Un intérieur agréable et pratique mais pas au point de mériter une photo. Je n’avais d’ailleurs pas de smartphone pour la partager en ligne avec un maximum de hashtags bien sentis. Quelque part en Californie, Kevin Systrom et Mike Krieger étaient encore en train de bricoler l’application qui allait avoir un impact incroyable sur notre façon d’être et de vivre : Instagram.
Passons au numérique
Dix ans plus tard, impossible d’y échapper : les intérieurs, les lieux de travail et les chambres d’hôtel sont dotés d’au moins un coin instagrammable pour étancher notre insatiable soif de partager de beaux espaces et des adresses bien aménagées. Si nous invitons des amis à dîner, nous espérons secrètement que l’un d’entre eux va faire une story. De la table que nous avons dressée avec soin, de la composition florale agrémentée de l’herbe de la pampa et inspirée d’un tuto sur YouTube ou de la citation pleine d’esprit sur la lightbox des toilettes. Entre-temps, nos sources d’inspiration ne se cantonnent plus à Instagram ou à Pinterest. Les e-shops de décoration tels que Made.com et Westwing.nl, qui ont fait leur apparition au milieu des années 2010, répondent parfaitement à notre envie de vivre de manière élégante et instagrammable.

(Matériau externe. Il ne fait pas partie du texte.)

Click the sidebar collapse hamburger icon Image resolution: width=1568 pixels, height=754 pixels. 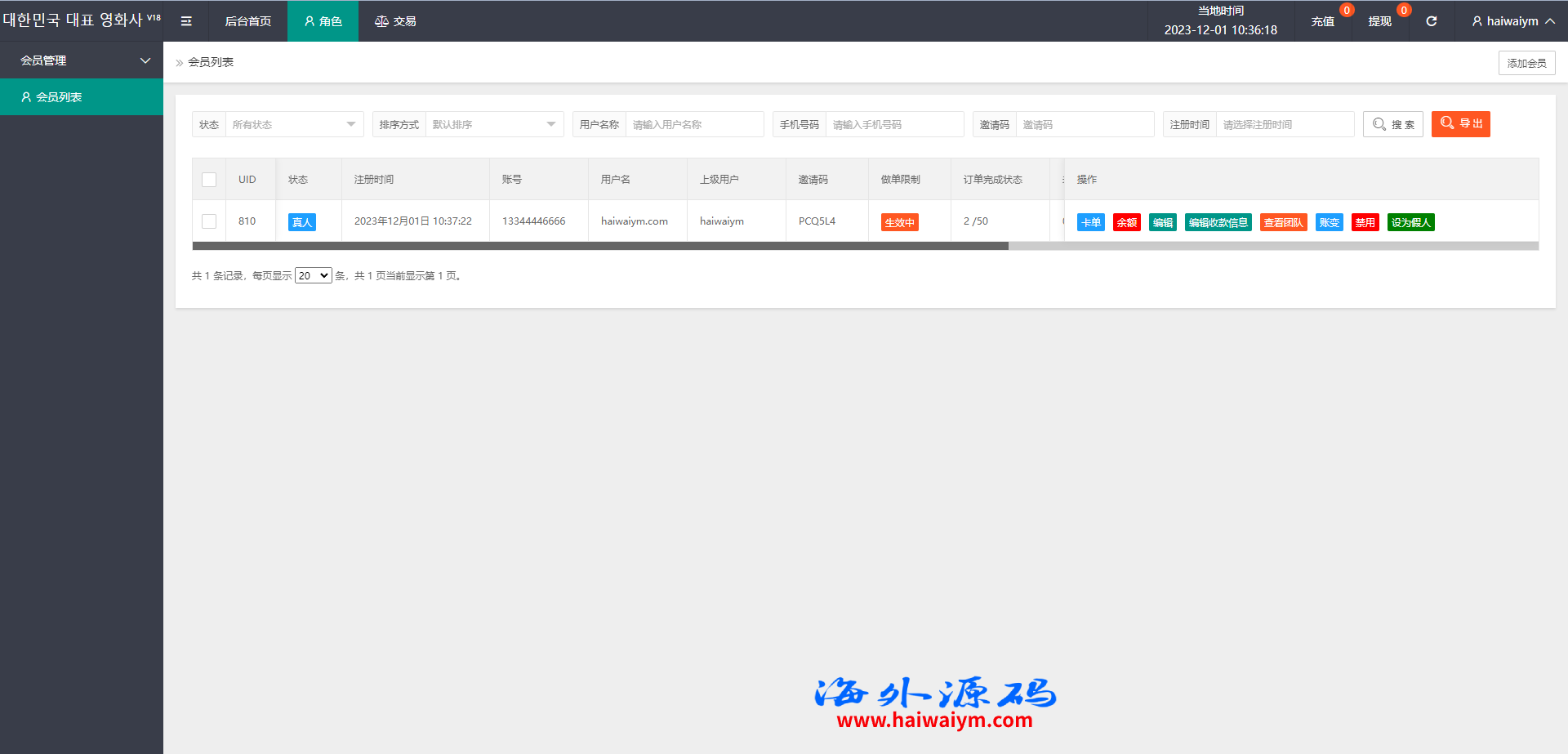pyautogui.click(x=186, y=21)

« Nous observons une grande demande de sources d’inspiration et de conseils en matière d’intérieur », déclare l’Allemande Delia Lachance, cofondatrice de Westwing. « Au moyen de vidéos, photos et reportages, nous présentons nos produits dans des lieux et des styles différents à un public varié. Un bon contenu joue un rôle essentiel dans les achats en ligne. » Début 2019, nos concullègues de Made.com ont vu leur chiffre d’affaires augmenter de 37%. Non seulement grâce à la vente de petits objets de décoration, mais aussi de plus en plus de meubles imposants. Une tendance qui ne risque pas de s’atténuer au cours de la prochaine décennie. Grâce à la réalité augmentée, il sera encore plus facile de faire du shopping en ligne pour créer l’intérieur de ses rêves », explique Delia Lachance. Scannez la pièce, déplacez virtuellement cette magnifique garde-robe dans votre chambre, ajoutez des draps de lit en lin, confirmez le panier d’achat et le tour est joué.
Le Grand Nord
Retenez ceci pour votre prochaine soirée quiz : s’il y a une région qui a largement déterminé le style des années 2010, c’est bien la Scandinavie. Encore elle. Car les racines du design scandinave sont bien plus profondes que la Hygge-mania de ces dernières années. Le style moderne scandinave, qui a émergé parallèlement au modernisme dans les années 50, était synonyme de mobilier démocratique, abordable et minimaliste, mais aussi fonctionnel et bien conçu. Les intérieurs étaient lumineux et agréables, principalement pour oublier les journées d’hiver courtes et froides du Grand Nord.
Le travail des designers de cette époque – pensez à Alvar Aalto, Arne Jacobsen, Bodil Kjaer, Poul Henningsen, Hans Wegner ou Jens Risom – n’a jamais vraiment disparu des radars, mais a connu un renouveau dingue ces dernières années, alors que les concept-stores nordiques se sont imposés dans les rues belges. Après Ikea, tout le monde possède maintenant une pièce Hay, Ferm Living ou Normann Copenhagen.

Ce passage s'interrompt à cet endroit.